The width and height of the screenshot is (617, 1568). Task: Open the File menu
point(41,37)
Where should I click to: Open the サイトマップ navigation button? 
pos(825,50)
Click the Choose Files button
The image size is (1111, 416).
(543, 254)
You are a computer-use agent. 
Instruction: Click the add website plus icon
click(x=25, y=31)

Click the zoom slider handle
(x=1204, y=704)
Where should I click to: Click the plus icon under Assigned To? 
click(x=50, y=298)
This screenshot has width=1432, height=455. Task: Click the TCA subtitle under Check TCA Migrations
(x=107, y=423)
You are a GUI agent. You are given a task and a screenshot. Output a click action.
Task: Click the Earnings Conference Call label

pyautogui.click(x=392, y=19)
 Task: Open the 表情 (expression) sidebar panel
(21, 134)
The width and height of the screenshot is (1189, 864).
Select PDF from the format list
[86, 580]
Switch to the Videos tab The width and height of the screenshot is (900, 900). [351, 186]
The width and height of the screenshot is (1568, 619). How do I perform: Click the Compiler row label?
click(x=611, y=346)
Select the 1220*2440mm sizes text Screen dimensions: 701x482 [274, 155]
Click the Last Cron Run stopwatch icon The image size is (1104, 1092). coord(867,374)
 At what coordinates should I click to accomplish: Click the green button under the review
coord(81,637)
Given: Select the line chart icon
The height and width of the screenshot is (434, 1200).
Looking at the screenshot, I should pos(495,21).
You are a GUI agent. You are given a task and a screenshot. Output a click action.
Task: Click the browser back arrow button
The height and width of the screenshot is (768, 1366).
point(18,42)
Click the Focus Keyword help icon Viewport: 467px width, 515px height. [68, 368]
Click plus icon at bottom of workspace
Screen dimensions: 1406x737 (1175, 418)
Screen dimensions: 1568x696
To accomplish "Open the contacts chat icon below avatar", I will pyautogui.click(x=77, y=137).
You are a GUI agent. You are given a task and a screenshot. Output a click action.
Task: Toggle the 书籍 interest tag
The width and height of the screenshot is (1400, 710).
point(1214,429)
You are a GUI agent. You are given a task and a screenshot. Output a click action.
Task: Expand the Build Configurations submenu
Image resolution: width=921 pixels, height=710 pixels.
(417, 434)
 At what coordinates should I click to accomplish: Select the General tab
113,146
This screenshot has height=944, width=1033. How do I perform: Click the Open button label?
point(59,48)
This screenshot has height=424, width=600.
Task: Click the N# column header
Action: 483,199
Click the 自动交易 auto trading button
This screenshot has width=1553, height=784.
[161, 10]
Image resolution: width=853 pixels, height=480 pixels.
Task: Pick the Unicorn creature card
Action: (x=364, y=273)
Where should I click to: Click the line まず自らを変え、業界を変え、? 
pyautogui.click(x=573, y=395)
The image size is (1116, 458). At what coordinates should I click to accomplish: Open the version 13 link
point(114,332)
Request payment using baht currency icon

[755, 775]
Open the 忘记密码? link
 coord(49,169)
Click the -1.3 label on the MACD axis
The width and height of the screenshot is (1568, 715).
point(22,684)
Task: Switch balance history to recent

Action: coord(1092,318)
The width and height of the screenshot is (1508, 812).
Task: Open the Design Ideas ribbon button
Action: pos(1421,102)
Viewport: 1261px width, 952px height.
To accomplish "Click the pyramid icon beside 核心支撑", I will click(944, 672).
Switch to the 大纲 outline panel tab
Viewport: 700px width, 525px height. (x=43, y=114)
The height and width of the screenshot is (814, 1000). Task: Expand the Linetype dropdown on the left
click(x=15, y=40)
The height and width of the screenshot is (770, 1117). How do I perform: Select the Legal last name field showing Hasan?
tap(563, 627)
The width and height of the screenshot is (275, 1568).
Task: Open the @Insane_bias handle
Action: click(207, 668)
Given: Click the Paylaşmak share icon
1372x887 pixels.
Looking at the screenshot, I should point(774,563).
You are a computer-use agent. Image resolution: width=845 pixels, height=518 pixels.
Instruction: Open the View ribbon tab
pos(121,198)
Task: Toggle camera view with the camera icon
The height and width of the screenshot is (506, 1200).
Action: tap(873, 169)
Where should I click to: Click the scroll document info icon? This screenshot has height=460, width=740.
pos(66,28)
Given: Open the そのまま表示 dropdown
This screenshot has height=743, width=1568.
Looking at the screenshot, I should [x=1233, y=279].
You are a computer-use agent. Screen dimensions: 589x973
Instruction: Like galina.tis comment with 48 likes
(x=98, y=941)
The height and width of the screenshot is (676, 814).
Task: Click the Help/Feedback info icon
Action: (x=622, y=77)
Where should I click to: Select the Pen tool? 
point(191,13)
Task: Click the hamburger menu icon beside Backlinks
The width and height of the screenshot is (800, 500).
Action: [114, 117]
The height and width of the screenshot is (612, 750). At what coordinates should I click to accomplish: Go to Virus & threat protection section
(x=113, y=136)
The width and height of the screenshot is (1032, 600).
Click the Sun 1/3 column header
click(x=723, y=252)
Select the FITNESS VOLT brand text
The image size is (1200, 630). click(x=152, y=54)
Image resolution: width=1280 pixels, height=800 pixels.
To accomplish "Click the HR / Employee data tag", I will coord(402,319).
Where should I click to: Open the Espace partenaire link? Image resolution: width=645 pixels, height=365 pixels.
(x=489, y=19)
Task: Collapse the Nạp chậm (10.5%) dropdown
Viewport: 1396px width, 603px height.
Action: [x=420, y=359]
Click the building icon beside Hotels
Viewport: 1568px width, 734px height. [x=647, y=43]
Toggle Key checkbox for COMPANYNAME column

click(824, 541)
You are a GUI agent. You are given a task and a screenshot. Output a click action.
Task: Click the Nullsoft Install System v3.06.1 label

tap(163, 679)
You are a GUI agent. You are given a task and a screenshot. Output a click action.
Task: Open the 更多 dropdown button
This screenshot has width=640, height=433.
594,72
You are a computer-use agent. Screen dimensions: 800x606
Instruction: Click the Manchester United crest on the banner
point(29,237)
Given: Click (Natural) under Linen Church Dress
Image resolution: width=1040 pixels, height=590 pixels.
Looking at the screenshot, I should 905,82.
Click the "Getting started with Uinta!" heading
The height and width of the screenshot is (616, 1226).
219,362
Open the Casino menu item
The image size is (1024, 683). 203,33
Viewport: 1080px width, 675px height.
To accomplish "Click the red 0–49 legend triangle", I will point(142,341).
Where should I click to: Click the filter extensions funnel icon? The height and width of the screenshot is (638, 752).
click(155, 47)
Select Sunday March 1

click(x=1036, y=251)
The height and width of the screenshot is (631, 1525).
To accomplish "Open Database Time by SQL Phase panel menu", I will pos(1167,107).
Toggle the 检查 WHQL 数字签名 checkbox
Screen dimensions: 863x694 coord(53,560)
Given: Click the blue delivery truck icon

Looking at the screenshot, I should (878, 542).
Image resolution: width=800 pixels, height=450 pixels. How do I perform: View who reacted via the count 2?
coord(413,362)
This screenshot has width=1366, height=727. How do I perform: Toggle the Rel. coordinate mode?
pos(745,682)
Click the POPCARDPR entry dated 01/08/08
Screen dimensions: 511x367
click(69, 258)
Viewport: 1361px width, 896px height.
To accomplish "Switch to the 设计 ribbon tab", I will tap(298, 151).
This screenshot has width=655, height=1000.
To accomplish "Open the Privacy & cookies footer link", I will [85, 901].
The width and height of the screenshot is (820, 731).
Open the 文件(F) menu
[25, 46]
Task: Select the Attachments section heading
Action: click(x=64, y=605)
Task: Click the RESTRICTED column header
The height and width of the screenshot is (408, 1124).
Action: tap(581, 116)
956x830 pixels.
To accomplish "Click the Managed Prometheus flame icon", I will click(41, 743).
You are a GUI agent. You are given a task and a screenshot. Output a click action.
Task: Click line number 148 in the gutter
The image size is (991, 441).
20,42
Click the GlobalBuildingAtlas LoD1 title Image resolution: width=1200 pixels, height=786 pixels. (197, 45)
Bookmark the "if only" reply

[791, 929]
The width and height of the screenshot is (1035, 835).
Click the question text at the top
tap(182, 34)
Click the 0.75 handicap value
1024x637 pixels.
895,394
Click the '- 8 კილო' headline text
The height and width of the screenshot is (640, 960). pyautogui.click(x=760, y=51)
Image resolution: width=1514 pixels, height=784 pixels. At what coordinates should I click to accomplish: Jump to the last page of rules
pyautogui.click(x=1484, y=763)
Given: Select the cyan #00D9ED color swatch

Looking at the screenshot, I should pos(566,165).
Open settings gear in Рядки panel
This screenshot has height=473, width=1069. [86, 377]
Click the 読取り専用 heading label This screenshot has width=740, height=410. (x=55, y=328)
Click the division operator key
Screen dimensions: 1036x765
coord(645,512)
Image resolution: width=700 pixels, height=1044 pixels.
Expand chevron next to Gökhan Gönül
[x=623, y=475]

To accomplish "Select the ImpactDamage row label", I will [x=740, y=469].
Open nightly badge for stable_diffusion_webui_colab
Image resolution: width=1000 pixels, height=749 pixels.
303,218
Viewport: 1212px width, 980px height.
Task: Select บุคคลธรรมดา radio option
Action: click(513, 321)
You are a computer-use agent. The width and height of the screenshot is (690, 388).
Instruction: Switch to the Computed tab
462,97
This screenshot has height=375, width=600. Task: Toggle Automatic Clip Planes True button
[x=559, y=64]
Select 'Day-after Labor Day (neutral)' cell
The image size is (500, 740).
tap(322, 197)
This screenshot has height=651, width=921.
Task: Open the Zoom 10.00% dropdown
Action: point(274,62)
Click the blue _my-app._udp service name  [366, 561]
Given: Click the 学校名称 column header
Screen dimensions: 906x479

Your assignment – Lines in the data holding the word "will": count them and say how many, nothing more.

Result of the task – 9